◆ **What is needed**: Copy, word for word, the lines of the entries below between the one with "Given: Open print" and the one with "The width and height of the screenshot is (1024, 637).", inclusive, and leave out everything else.

◆ **Supplied information**:
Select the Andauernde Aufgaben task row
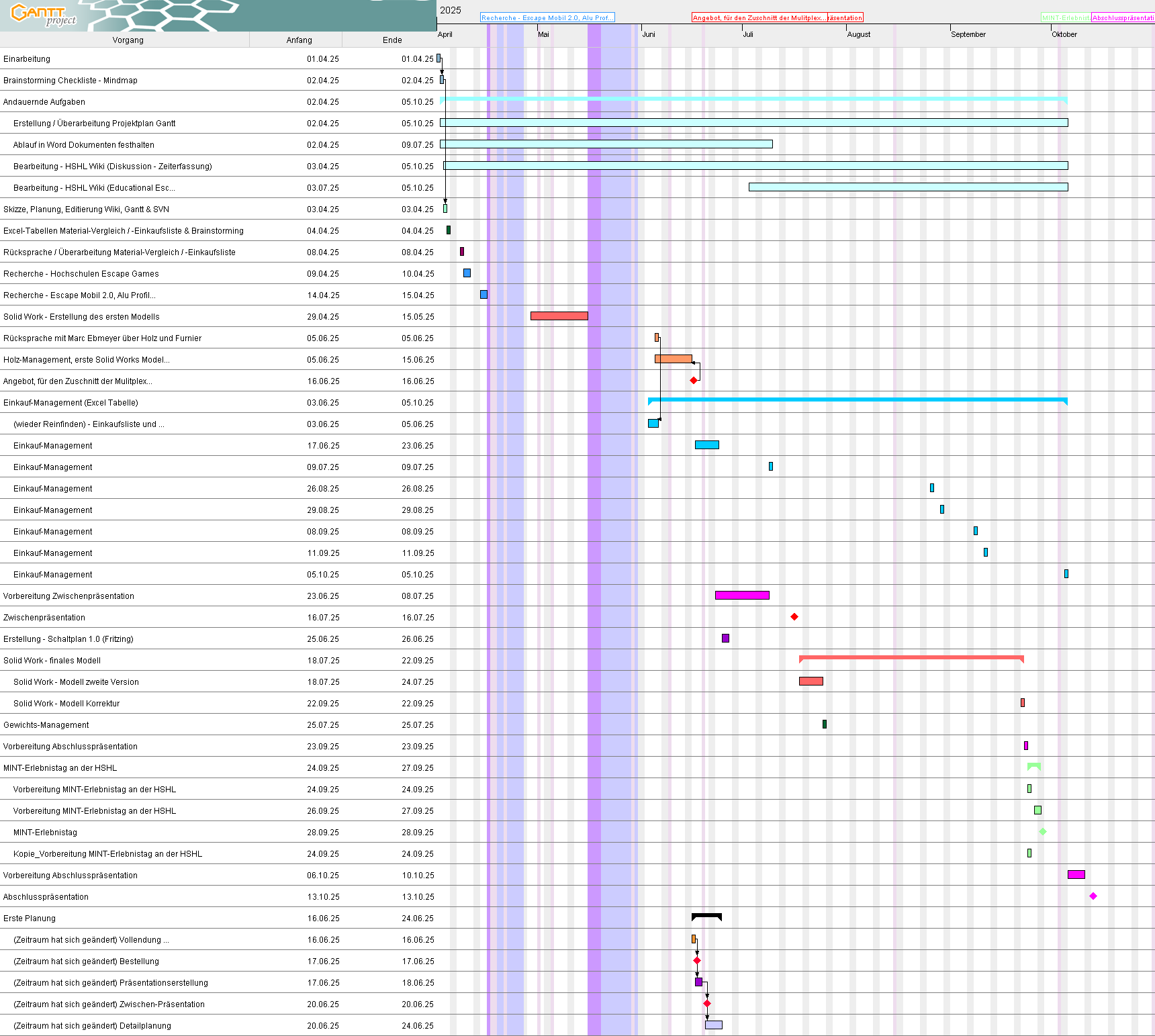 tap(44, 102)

==

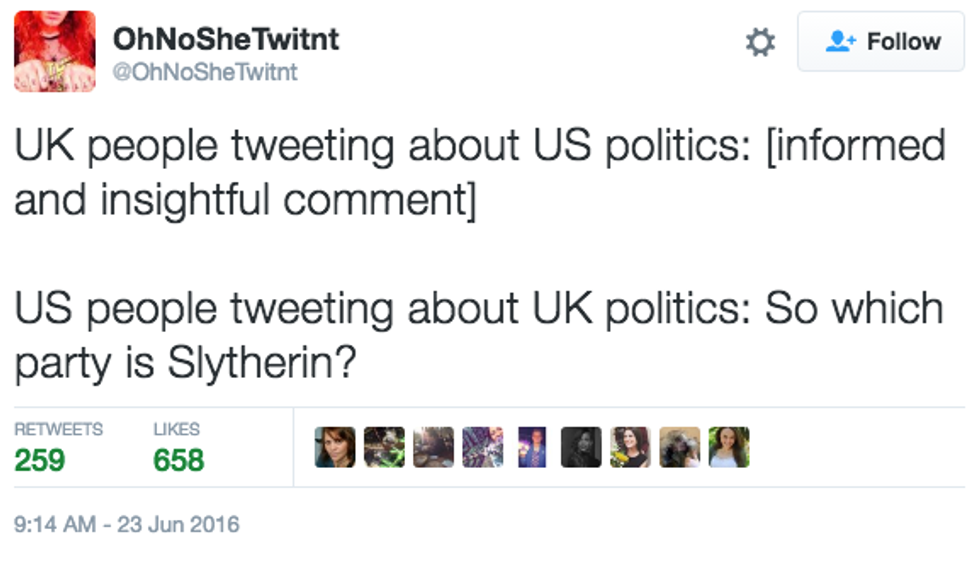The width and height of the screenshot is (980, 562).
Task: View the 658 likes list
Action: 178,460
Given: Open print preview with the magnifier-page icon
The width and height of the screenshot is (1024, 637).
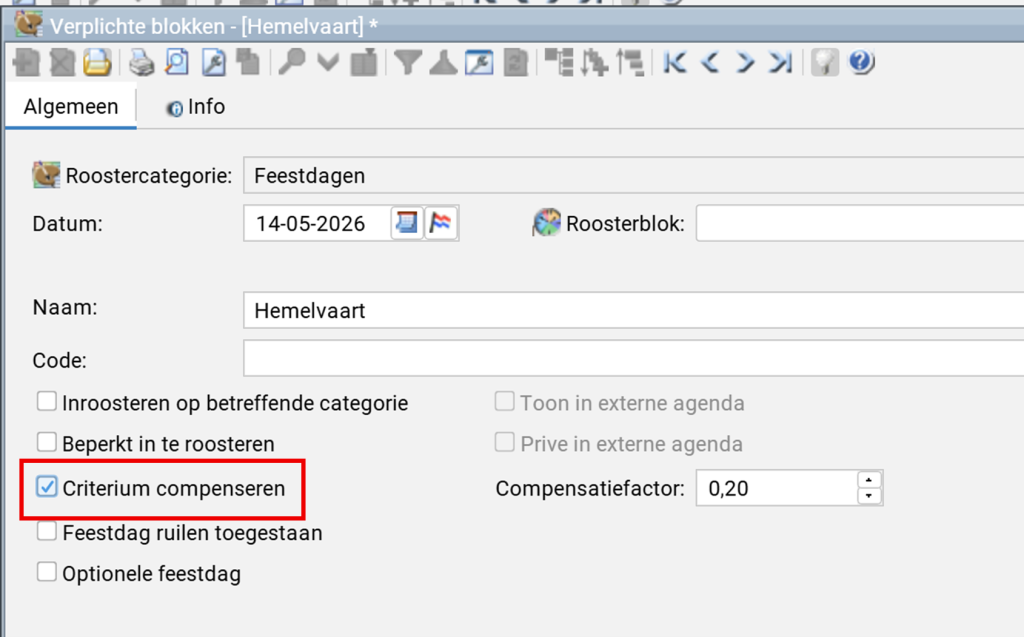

==

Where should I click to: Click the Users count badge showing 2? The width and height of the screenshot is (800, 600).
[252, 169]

◆ **Response to the exercise**:
Given: Open print preview with the magnifier-page icon
The width and height of the screenshot is (1024, 637).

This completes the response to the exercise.